Carry on the court syllabus about ballot access for independent candidates, starting after its last sentence.

[Begin EXTRACT]

Source: https://openjurist.org/415/us/724
Timestamp: 2019-04-24 07:54:34+00:00

Document:
Edmund G. BROWN, Jr., et al. Laurence H. FROMMHAGEN, Appellant, v. Edmund G. BROWN, Jr., et al.
Rehearing Denied May 28, 1974.
1. Section 6830(d) (Supp.1974) is not unconstitutional, and appellants Storer and Frommhagen (who were affiliated with a qualified party no more than six months before the primary) were properly barred from the ballot as a result of its application. Pp. 728—737.
(a) The provision reflects a general state policy aimed at maintaining the integrity of the various routes to the ballot, and involves no discrimination against independents. Though an independent candidate must be clear of party affiliations for a year before the primary, a party candidate under § 6490 (Supp.1974) of the Code must not have been registered with another party for a year before he files his declaration, which must be done not less than 83 days and not more than 113 days prior to the primary. Pp. 733—734.

[End EXTRACT]
[Begin SOURCE DATA]

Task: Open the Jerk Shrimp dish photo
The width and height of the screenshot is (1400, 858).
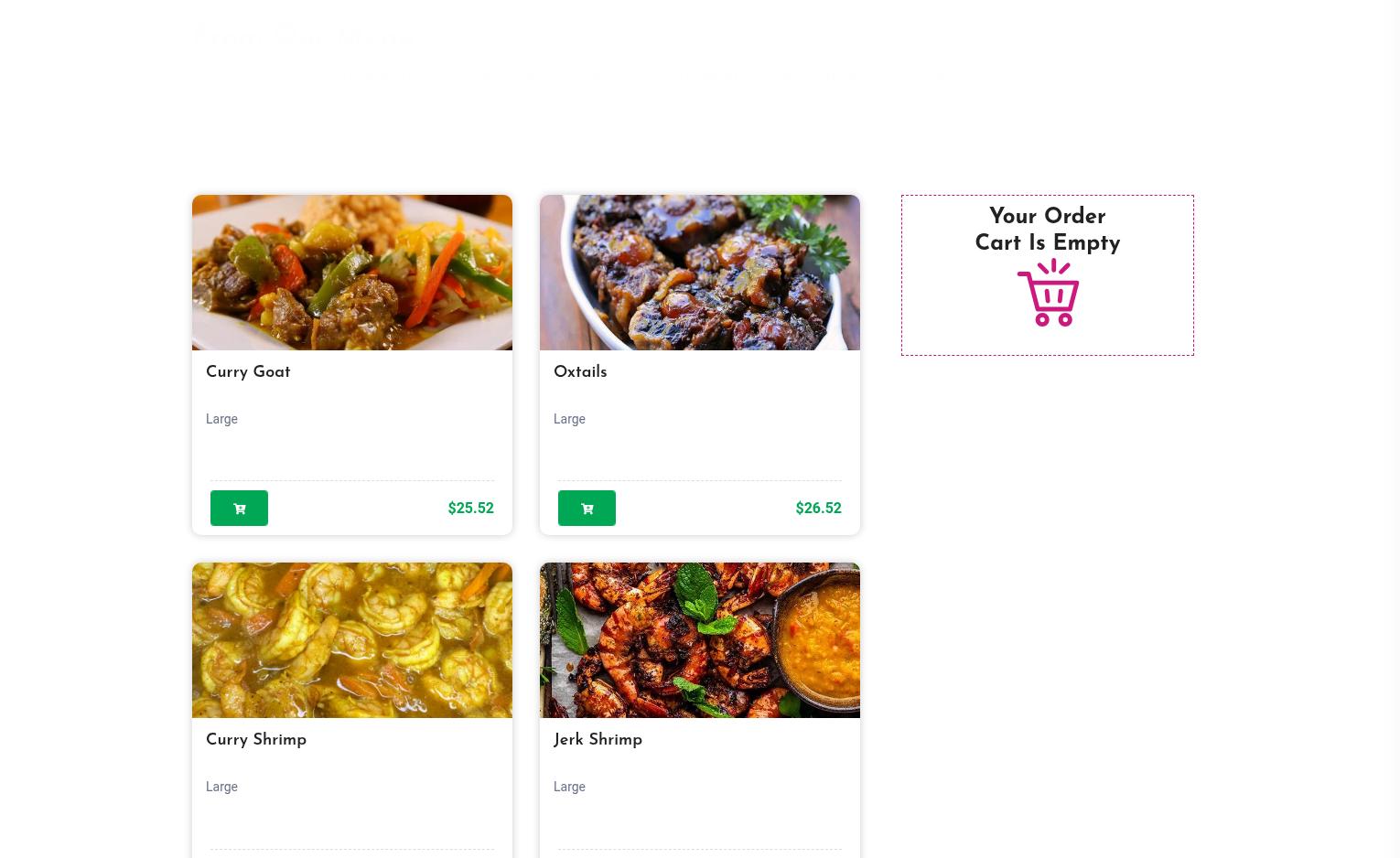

[End SOURCE DATA]

--- THE REPLY ---
(b) The provision protects the direct primary process, which is an integral part of the entire election process by refusing to recognize independent candidates who do not make early plans to leave a party and take the alternative course to the ballot; works against independent candidacies prompted by short-range political goals, pique or personal quarrel; is a substantial barrier to a party fielding an 'independent' candidate to capture and bleed off votes in the general election that might well go to another party; and thus furthers the State's compelling interest in the stability of its political system, outweighing the interest the candidate and his supporters may have in making a late rather than an early decision to seek independent ballot status. Pp. 734—735.
2. Further proceedings should be had in the District Court to permit additional findings concerning the extent of the burden imposed on independent candidates for President and Vice President under California law, particularly with respect to whether § 6831 (1961) and § 6833 (Supp.1974) place an unconstitutional restriction on access by appellants Hall and Tyner to the ballot. Pp. 738—746.
(a) It should be determined whether the available pool of possible signers of the nominating papers is so diminished by the disqualification of those who voted in the primary that the 5% provision, which as applied here apparently imposes a 325,000-signature requirement, to be satisfied in 24 days, is unduly onerous. Pp. 739—740.
(b) While the District Court apparently took the view that California law disqualified anyone who voted in the primary from signing an independent's petition, whether or not the vote was confined to nonpartisan matters, it would be difficult on the record before this Court to ascertain any rational ground, let alone a compelling interest, for disqualifying nonpartisan primary voters. Pp. 741—742.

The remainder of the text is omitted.